[LISTED RECORDS Boundary: Start]

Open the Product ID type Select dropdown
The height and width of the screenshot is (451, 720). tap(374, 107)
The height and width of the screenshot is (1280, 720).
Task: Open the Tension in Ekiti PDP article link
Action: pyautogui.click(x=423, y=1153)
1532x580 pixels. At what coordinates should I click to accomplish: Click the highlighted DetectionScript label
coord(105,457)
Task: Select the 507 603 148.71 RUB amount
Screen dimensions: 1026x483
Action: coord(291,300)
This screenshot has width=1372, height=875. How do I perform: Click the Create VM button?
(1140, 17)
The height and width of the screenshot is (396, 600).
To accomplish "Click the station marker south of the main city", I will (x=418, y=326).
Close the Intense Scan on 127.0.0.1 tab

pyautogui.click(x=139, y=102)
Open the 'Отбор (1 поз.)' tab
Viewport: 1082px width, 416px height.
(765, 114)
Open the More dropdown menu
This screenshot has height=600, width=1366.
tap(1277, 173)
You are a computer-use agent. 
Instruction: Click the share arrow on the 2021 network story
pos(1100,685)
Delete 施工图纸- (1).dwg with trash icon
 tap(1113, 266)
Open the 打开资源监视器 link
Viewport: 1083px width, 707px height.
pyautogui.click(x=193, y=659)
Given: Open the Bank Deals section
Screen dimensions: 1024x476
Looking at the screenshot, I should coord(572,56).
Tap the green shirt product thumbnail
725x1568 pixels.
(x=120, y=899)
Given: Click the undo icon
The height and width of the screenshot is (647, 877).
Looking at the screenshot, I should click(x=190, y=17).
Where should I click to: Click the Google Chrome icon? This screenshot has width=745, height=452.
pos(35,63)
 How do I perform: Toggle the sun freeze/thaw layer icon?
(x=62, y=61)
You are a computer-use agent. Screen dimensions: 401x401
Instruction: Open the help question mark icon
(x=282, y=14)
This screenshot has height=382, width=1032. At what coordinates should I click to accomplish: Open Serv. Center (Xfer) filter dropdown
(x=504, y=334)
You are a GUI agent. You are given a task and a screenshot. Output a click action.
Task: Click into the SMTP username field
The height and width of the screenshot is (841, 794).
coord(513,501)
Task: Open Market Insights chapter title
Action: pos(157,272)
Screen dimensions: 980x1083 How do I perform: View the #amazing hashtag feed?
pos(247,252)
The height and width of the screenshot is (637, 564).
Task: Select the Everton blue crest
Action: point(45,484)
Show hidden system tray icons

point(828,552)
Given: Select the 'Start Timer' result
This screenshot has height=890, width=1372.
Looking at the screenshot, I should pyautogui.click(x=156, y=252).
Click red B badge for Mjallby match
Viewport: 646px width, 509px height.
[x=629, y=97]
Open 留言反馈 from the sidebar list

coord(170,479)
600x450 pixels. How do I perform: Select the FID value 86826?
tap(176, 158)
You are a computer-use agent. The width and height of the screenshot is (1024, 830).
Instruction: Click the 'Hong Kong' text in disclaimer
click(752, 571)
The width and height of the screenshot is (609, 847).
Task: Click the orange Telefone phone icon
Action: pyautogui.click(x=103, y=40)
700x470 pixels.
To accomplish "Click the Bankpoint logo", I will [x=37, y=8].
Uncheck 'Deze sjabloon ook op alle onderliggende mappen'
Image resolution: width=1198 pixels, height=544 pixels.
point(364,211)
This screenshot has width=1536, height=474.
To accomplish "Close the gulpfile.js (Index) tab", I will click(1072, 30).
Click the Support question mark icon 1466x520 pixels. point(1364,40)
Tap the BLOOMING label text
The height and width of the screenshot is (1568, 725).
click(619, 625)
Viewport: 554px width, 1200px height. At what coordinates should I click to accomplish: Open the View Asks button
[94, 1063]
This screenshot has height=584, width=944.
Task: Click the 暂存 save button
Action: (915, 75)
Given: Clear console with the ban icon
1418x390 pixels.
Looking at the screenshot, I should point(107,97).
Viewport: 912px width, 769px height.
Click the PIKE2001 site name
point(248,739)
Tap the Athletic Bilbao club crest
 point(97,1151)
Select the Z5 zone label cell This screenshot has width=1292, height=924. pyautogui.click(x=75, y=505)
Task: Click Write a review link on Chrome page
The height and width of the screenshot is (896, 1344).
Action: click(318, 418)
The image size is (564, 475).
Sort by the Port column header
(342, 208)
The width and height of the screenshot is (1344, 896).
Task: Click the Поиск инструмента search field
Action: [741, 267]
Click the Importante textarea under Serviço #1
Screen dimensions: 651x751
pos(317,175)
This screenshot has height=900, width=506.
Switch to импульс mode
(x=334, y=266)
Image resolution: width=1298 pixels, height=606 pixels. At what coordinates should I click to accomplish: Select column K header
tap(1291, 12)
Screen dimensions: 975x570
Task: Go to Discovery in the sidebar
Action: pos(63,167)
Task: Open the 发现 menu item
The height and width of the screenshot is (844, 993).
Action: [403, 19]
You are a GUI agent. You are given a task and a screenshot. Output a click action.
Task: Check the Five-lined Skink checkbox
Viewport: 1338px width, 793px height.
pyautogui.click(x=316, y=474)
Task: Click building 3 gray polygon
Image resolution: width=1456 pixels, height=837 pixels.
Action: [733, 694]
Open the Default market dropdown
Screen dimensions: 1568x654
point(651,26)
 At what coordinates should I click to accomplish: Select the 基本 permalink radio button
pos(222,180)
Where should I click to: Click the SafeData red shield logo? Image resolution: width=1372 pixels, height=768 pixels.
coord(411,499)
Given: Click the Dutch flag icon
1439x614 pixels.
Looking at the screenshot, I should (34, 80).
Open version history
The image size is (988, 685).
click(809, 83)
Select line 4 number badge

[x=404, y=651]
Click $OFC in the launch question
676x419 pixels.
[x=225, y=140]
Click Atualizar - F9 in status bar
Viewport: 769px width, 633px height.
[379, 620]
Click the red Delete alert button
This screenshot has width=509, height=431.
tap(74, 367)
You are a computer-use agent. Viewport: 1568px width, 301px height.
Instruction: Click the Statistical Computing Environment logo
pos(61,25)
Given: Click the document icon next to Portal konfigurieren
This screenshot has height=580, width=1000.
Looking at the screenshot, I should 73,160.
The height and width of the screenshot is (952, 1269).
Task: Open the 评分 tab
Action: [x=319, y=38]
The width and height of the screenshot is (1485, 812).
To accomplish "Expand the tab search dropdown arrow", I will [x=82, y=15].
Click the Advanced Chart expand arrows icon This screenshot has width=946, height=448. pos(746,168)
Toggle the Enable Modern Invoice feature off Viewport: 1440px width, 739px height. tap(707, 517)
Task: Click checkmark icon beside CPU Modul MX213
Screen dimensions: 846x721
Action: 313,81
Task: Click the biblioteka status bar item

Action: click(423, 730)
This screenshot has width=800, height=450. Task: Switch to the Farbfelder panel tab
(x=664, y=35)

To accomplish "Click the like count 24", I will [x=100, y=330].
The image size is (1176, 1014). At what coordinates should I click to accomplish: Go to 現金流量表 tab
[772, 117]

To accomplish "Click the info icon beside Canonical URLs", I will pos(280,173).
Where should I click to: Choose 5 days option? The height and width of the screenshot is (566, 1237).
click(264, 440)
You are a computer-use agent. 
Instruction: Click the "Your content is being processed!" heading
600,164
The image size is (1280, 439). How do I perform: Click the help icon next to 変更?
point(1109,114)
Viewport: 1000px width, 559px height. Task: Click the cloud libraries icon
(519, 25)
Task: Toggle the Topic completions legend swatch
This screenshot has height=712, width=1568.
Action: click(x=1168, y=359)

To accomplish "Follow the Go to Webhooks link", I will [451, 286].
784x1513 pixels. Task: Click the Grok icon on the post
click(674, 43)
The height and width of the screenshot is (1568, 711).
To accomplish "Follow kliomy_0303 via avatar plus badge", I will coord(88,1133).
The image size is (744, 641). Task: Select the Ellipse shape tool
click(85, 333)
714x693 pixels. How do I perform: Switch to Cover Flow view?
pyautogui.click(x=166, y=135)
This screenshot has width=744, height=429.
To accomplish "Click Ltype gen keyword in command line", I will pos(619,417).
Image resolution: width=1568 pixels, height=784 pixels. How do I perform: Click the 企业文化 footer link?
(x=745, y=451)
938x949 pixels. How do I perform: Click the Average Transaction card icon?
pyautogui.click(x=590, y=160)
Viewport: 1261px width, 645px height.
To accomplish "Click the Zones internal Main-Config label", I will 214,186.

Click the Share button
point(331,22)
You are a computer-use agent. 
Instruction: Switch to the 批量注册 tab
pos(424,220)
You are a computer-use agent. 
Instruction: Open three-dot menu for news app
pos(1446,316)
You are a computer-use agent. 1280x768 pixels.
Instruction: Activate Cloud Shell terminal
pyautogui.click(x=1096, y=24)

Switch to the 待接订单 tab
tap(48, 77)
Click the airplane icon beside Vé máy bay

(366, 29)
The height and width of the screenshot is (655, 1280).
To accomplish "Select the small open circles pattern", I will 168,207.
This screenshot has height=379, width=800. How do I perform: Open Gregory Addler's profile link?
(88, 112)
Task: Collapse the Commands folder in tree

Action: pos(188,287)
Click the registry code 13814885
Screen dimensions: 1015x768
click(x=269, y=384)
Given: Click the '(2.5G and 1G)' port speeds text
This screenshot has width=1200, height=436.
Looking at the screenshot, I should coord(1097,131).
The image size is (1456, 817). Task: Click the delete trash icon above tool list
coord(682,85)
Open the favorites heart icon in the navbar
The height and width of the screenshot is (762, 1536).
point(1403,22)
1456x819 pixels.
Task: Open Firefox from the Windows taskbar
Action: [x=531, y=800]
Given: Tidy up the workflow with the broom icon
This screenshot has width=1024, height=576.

[LISTED RECORDS Boundary: End]

> EXERCISE PROMPT
Beginning at the line above that contains "The image size is (1280, 439).", return each line exactly through the line that contains "This screenshot has width=744, height=429.", and no others.

> REPLY TO THE TASK
The image size is (1280, 439). How do I perform: Click the help icon next to 変更?
point(1109,114)
Viewport: 1000px width, 559px height. Task: Click the cloud libraries icon
(519, 25)
Task: Toggle the Topic completions legend swatch
This screenshot has height=712, width=1568.
Action: click(x=1168, y=359)

To accomplish "Follow the Go to Webhooks link", I will [451, 286].
784x1513 pixels. Task: Click the Grok icon on the post
click(674, 43)
The height and width of the screenshot is (1568, 711).
To accomplish "Follow kliomy_0303 via avatar plus badge", I will coord(88,1133).
The image size is (744, 641). Task: Select the Ellipse shape tool
click(85, 333)
714x693 pixels. How do I perform: Switch to Cover Flow view?
pyautogui.click(x=166, y=135)
This screenshot has width=744, height=429.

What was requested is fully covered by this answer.